Après quelques jours, il affichait un écran bleu avec un dossier clignotant (icone Mac OS alternant avec un point d'interrogation). Impossible d'aller plus loin. A ce moment, j'ai tenté les choses suivantes :

- débrancher le nouveau graveur + vérifier les connections > aucun effet ;
- nettoyage avec Norton/Utilitaire de disque depuis CD install > aucun des deux ne trouve le DD (Utilitaire de disque affiche ces infos mais ne permet pas de le vérifier/réparer) ;
- essai depuis CD Apple Hardware Test > bloc au début avec ecran gris et icone de chargement ;
- reset de PMU 30s > aucun effet ;
- reset de pram 5x > au redémarrage, l'écran devient gris :sick: ;

bref, là, je sais plus trop... Ce que je voudrais surtout, c'est récupérer mes données.

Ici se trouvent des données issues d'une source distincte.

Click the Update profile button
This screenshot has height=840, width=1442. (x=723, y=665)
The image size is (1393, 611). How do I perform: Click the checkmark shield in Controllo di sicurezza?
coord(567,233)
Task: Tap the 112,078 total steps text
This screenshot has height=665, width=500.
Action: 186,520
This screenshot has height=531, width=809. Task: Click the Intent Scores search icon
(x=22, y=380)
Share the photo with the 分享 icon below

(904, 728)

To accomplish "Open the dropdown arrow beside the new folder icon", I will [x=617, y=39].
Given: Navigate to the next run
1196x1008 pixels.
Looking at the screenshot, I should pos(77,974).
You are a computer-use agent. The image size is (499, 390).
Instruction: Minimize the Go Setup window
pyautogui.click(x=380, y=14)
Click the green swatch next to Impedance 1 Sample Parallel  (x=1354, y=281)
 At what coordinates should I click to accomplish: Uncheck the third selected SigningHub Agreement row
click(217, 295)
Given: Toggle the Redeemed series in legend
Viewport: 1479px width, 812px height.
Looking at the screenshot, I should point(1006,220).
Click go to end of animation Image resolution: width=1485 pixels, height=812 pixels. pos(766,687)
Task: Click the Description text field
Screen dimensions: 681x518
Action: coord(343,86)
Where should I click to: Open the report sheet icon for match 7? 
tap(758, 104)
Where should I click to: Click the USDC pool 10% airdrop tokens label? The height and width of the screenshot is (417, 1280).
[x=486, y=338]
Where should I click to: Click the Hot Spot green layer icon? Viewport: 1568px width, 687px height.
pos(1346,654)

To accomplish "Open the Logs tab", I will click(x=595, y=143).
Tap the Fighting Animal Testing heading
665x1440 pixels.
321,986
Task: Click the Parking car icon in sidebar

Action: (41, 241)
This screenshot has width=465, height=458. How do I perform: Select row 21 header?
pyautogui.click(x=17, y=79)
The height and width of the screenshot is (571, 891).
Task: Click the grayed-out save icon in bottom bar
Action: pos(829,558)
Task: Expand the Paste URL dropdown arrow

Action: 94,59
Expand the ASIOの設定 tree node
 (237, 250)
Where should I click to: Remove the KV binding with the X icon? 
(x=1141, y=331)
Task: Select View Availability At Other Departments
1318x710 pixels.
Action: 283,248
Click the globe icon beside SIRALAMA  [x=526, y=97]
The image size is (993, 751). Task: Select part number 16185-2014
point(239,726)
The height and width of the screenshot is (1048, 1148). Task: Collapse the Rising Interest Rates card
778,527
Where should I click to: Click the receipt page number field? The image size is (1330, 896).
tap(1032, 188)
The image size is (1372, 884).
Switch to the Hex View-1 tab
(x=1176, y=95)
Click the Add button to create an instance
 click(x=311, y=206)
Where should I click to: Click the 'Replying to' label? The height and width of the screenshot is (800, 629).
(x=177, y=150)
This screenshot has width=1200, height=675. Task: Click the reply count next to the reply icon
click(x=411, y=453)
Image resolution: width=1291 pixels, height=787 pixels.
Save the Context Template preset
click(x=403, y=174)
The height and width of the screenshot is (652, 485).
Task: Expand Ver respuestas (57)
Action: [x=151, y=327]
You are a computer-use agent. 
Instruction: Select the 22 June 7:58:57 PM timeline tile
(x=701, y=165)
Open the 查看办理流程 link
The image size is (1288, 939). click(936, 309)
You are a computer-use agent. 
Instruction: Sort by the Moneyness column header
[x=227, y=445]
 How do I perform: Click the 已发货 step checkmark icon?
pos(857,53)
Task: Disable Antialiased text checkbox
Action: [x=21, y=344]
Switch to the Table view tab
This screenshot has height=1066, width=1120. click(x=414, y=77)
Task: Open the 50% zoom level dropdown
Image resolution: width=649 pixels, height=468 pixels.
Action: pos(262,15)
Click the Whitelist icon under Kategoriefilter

La prochaine étape (donnez-moi votre avis svp) serait de tester mon DD sur une autre machine (j'ai un autre G4 AGP au boulot). Je pourrais d'une part, s'il fonctionne, récupérer mes données, sinon je pourrais peut-être envisager de racheter une carte mère re-:sick:.

Merci d'avance pour vos conseils

m


----------



## puffade (10 Mai 2005)

mitch1979 a dit:
			
		

> salut à tous,
> 
> mon Mac est malade. Voilà l'histoire. Après l'installation d'un second combo graveur dans mon Mac (bi-pro 867, 10.3.9, nouveau graveur liteon SOHC-5232K-01C), il a commencé à planter sévère. Petits bruits de disque dur et kernel panic. Malgré tout, je réussissais à me connecter à ma session et j'avais accès à mon DD.
> Après quelques jours, il affichait un écran bleu avec un dossier clignotant (icone Mac OS alternant avec un point d'interrogation). Impossible d'aller plus loin. A ce moment, j'ai tenté les choses suivantes :
> ...



Tu as réalisé à peu près tout ce que tu pouvais faire. Pour avoir eu le même type de problème, je suis intimement convaincu que ton DD est foutu auquel cas la seule solution pour récupérer tes données (et encore ce n'est pas sur) est le passage par un dispositif très spécial, manip qui coûte la modique somme de milliers d'euros.


----------